Stated goal: Copy the records below word for word, omitting the pictures.
Materials provided start
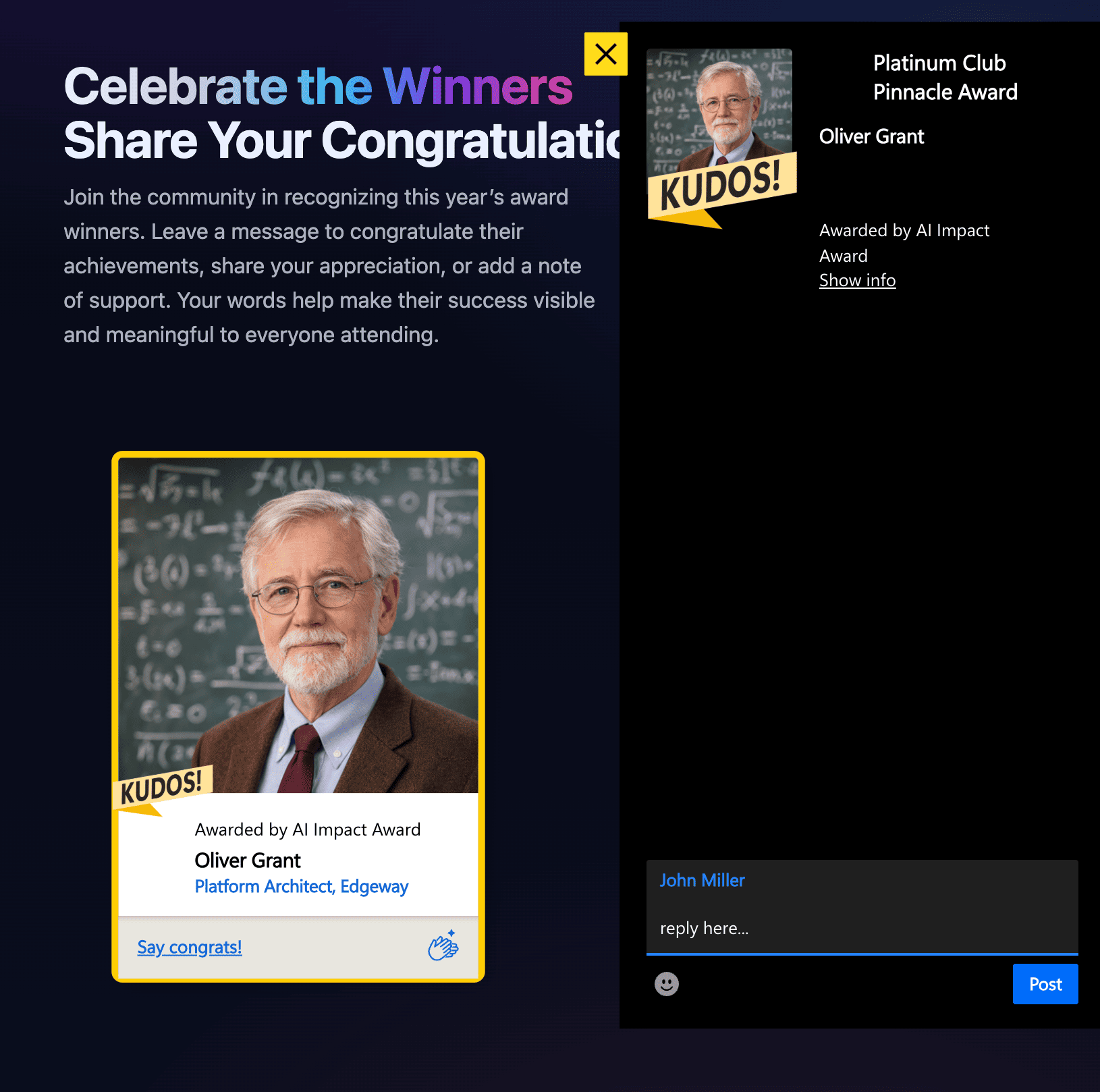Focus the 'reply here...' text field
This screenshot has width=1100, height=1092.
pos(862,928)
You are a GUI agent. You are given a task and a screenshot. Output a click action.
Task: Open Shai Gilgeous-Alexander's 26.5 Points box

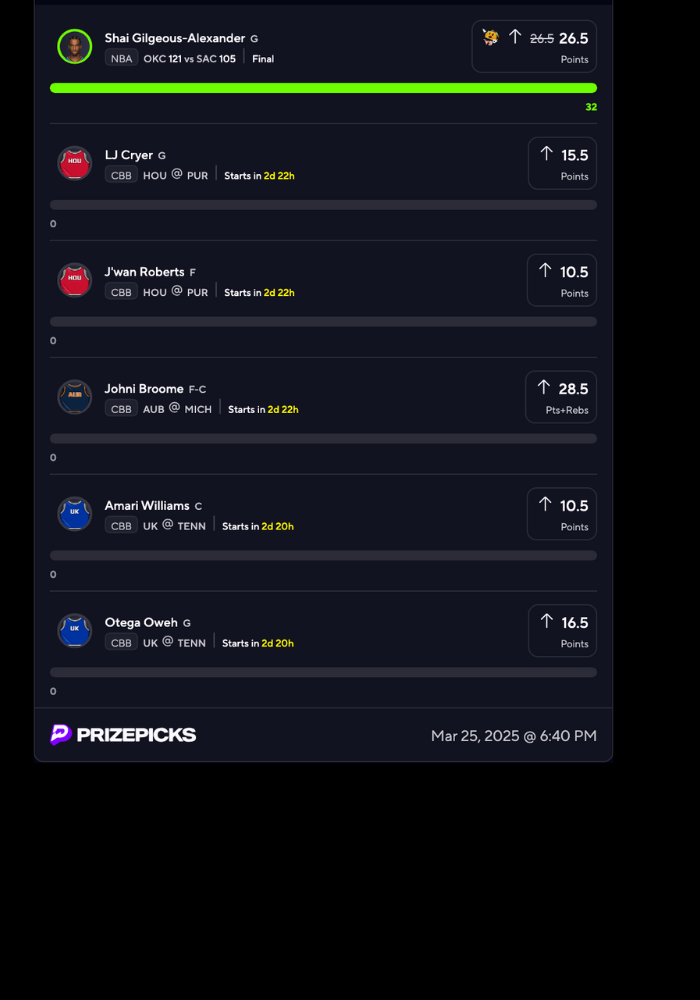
Materials provided end
Solution to this task:
Focus the 'reply here...' text field
This screenshot has width=1100, height=1092.
pos(862,928)
You are a GUI agent. You are given a task and a screenshot. Output a click action.
Task: Open Shai Gilgeous-Alexander's 26.5 Points box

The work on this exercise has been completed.